━━━ Quoted passage ━━━
# NLP - POS

In [24]:
import spacy


In [25]:
nlp = spacy.load("en_core_web_md")

In [26]:
sentence = "A riot is the language of the unheard."

In [27]:
doc = nlp(sentence)

In [28]:
for token in doc:
    print(token.pos_, "\t", token.text)

DET 	 A
NOUN 	 riot
AUX 	 is
DET 	 the
NOUN 	 language
ADP 	 of
DET 	 the
ADJ 	 unheard
PUNCT 	 .


https://universaldependencies.org/u/pos/


| Tag      | Definition                  |
|:------|:--------------------------|
| ADJ   | adjective                 |
| ADP   | adposition                |
| ADV   | adverb                    |
| AUX   | auxiliary                 |
| CCONJ | coordinating conjunction  |
| DET   | determiner                |
| INTJ  | interjection              |
| NOUN  | noun                      |
| NUM   | numeral                   |
| PART  | particle                  |
| PRON  | pronoun                   |
| PROPN | proper noun               |
| PUNCT | punctuation               |
| SCONJ | subordinating conjunction |
| SPACE | space                     |
| SYM   | symbol                    |
| VERB  | verb                      |
| X     | other                     |

In [29]:
for token in doc:
    print("\t".join([token.text, token.tag_, spacy.explain(token.tag_),]))

A	DT	determiner
riot	NN	noun, singular or mass
is	VBZ	verb, 3rd person singular present
the	DT	determiner
language	NN	noun, singular or mass
of	IN	conjunction, subordinating or preposition
the	DT	determiner
unheard	JJ	adjective
.	.	punctuation mark, sentence closer


https://www.ling.upenn.edu/courses/Fall_2003/ling001/penn_treebank_pos.html

| Tag      | Definition                  |
|:------|:--------------------------|
|CC|Coordinating conjunction|
|CD|Cardinal number|
|DT|Determiner|
|EX|Existential there|
|FW|Foreign word|
|IN|Preposition or subordinating conjunction|
|JJ|Adjective|
|JJR|Adjective, comparative|
|JJS|Adjective, superlative|
|LS|List item marker|
|MD|Modal|
|NN|Noun, singular or mass|
|NNS|Noun, plural|
|NNP|Proper noun, singular|
|NNPS|Proper noun, plural|
|PDT|Predeterminer|
|POS|Possessive ending|
|PRP|Personal pronoun|
|PRP\$|Possessive pronoun|
|RB|Adverb|
|RBR|Adverb, comparative|
|RBS|Adverb, superlative|
|RP|Particle|
|SYM|Symbol|
|TO|to|
|UH|Interjection|
|VB|Verb, base form|
|VBD|Verb, past tense|
|VBG|Verb, gerund or present participle|
|VBN|Verb, past participle|
|VBP|Verb, non-3rd person singular present|
|VBZ|Verb, 3rd person singular present|
|WDT|Wh-determiner|
|WP|Wh-pronoun|
|WP$|Possessive wh-pronoun|
|WRB|Wh-adverb|




In [30]:
long_sentence = (
    "The strongest rain ever recorded in India shut down "
━━━ Dataset rows ━━━
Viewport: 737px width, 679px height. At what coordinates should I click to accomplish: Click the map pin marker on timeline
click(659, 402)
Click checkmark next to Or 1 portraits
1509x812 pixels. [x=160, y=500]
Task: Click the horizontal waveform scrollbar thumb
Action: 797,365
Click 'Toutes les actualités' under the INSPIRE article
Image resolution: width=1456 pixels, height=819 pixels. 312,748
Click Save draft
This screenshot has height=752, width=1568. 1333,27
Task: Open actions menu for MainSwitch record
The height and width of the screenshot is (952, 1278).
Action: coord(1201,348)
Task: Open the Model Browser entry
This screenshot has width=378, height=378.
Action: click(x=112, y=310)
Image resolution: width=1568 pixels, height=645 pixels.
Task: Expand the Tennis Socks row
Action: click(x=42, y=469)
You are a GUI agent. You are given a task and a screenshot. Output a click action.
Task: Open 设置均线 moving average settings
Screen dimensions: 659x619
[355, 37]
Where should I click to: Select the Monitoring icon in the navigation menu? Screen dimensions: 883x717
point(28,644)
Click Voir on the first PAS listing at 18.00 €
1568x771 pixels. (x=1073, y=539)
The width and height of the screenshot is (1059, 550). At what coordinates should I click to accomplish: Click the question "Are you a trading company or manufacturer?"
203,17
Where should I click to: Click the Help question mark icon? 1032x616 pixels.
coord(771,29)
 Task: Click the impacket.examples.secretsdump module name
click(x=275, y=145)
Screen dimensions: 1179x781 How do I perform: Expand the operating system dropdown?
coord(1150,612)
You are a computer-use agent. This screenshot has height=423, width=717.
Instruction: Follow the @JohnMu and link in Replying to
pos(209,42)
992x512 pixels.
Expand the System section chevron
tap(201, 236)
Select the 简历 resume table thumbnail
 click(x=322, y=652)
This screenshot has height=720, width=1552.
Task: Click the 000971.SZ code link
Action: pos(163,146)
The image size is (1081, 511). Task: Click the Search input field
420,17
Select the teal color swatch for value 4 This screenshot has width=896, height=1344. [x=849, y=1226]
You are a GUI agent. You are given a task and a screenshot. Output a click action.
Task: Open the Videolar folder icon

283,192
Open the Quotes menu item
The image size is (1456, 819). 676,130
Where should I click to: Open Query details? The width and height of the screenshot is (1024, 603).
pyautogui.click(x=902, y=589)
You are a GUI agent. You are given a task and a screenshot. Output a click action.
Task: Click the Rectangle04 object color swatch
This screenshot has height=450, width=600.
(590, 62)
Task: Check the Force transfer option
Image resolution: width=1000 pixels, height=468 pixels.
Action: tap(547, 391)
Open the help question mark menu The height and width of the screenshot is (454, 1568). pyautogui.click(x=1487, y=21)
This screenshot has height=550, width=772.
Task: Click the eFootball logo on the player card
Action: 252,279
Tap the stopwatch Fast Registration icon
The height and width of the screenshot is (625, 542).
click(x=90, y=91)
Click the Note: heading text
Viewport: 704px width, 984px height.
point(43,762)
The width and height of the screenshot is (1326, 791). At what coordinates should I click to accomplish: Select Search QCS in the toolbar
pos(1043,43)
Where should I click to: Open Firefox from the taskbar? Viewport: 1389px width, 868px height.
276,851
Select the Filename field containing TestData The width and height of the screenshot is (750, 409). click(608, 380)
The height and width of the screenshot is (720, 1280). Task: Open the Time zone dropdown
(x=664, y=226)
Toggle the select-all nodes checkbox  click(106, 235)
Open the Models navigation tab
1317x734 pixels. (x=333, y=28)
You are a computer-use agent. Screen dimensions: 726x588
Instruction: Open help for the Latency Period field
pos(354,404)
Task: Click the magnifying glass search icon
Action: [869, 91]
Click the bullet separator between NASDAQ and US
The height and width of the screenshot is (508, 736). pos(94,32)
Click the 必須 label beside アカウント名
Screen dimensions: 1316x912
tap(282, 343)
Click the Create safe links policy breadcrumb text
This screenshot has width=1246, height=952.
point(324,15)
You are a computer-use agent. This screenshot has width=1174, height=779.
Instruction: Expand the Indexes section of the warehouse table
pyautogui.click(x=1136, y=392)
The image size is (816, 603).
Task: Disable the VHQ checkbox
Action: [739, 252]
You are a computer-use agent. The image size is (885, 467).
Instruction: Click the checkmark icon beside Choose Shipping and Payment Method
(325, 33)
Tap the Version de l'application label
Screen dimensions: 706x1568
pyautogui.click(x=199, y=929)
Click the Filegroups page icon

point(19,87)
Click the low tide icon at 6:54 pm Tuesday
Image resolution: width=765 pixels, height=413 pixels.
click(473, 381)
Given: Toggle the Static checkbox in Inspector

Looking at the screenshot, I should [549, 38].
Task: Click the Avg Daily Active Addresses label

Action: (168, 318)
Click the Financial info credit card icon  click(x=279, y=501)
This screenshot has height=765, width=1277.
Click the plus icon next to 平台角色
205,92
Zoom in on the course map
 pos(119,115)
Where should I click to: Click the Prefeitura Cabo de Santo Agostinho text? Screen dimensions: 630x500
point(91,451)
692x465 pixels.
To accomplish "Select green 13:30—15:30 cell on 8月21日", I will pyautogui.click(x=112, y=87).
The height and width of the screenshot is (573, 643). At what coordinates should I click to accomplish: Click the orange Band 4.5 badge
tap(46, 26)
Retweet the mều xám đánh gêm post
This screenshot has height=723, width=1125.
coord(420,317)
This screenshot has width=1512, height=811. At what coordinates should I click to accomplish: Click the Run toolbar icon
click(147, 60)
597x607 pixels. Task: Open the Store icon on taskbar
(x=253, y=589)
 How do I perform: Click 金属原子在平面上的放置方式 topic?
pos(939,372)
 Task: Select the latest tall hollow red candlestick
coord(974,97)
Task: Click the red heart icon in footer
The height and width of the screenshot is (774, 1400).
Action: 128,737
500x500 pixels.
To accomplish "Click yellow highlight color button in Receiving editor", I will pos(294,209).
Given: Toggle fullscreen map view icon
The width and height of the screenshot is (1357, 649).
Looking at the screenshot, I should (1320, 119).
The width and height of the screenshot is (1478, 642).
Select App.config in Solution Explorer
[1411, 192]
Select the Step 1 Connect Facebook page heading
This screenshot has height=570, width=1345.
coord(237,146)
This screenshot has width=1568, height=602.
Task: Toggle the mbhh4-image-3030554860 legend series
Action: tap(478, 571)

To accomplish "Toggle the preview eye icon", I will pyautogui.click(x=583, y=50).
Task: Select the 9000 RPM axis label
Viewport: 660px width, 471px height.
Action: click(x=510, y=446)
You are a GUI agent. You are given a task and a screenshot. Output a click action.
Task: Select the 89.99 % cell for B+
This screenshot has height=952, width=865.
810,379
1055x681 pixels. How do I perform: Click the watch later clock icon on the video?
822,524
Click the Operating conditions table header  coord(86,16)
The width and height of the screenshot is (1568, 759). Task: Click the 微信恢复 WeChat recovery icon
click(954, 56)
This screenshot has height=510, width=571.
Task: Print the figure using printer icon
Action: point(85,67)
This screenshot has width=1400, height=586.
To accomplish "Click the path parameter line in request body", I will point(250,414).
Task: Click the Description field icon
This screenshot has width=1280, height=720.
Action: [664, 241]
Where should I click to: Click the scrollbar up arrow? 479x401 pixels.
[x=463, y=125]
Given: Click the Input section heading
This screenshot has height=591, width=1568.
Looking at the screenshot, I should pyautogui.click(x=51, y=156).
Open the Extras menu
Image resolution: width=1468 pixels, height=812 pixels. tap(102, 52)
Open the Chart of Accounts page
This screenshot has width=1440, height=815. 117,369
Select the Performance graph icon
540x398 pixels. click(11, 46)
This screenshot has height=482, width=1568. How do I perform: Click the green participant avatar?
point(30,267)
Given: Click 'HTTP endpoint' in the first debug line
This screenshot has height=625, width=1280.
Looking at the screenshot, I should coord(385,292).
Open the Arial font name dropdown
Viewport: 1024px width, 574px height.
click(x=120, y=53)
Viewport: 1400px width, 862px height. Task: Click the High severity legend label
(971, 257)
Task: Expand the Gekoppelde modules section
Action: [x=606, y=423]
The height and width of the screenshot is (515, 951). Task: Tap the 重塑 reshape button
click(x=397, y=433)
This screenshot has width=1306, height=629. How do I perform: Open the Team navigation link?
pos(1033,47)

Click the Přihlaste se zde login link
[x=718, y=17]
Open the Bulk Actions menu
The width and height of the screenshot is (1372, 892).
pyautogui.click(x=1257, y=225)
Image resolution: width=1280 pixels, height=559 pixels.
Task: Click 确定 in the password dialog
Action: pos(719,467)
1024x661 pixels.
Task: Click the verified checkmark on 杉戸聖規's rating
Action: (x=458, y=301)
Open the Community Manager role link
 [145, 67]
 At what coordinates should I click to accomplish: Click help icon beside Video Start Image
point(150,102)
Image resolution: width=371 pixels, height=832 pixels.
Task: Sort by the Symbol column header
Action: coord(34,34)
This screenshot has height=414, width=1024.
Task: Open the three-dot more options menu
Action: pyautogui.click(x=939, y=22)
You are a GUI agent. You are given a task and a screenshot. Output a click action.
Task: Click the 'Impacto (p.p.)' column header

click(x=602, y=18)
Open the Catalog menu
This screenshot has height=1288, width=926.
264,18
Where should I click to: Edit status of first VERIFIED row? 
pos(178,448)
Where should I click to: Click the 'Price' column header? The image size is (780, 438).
━━━
=== Set exercise ===
In the notebook on part-of-speech tagging, which fine-grained tag and explanation does the output give for the word "of"?

=== Correct output ===
The tag is IN, explained as "conjunction, subordinating or preposition."